◆ Task to carry out ◆
Rewrite the stretch of the listing from the line containing "Given: Select the axe filter tab icon" through the line containing "[x=1653, y=378]", substituting "slider bar" for "slider track" and leaving everything else unchanged.

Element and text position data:
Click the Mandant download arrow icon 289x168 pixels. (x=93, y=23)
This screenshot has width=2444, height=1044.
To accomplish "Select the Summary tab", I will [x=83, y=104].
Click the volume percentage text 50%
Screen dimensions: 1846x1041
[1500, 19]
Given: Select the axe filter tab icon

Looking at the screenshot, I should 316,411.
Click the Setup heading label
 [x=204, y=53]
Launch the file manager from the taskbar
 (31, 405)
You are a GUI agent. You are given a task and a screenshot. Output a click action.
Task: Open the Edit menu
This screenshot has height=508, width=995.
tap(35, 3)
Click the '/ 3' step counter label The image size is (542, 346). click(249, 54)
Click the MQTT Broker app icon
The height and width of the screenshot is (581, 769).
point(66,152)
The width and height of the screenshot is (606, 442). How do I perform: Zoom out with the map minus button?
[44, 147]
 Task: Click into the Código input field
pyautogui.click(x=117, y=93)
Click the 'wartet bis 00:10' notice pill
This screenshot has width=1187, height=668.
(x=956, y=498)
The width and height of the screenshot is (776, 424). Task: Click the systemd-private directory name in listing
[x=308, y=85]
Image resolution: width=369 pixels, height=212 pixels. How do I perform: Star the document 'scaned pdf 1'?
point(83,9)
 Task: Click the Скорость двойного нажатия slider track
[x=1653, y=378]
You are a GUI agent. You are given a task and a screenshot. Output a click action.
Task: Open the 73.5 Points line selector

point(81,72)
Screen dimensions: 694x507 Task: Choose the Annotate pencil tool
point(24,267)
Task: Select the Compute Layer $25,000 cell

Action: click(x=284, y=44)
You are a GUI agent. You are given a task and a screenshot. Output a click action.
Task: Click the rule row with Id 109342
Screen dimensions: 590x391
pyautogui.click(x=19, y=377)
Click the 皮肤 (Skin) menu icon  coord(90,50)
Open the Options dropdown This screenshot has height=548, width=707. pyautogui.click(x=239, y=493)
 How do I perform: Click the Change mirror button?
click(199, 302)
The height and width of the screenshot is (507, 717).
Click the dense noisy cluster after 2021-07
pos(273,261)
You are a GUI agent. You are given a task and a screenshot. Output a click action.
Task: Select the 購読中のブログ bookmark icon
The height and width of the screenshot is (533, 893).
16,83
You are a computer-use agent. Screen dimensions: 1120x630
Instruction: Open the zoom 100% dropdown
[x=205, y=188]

◆ Solved problem ◆
Given: Select the axe filter tab icon

Looking at the screenshot, I should 316,411.
Click the Setup heading label
 [x=204, y=53]
Launch the file manager from the taskbar
 (31, 405)
You are a GUI agent. You are given a task and a screenshot. Output a click action.
Task: Open the Edit menu
This screenshot has height=508, width=995.
tap(35, 3)
Click the '/ 3' step counter label The image size is (542, 346). click(249, 54)
Click the MQTT Broker app icon
The height and width of the screenshot is (581, 769).
point(66,152)
The width and height of the screenshot is (606, 442). How do I perform: Zoom out with the map minus button?
[44, 147]
 Task: Click into the Código input field
pyautogui.click(x=117, y=93)
Click the 'wartet bis 00:10' notice pill
This screenshot has width=1187, height=668.
(x=956, y=498)
The width and height of the screenshot is (776, 424). Task: Click the systemd-private directory name in listing
[x=308, y=85]
Image resolution: width=369 pixels, height=212 pixels. How do I perform: Star the document 'scaned pdf 1'?
point(83,9)
 Task: Click the Скорость двойного нажатия slider bar
[x=1653, y=378]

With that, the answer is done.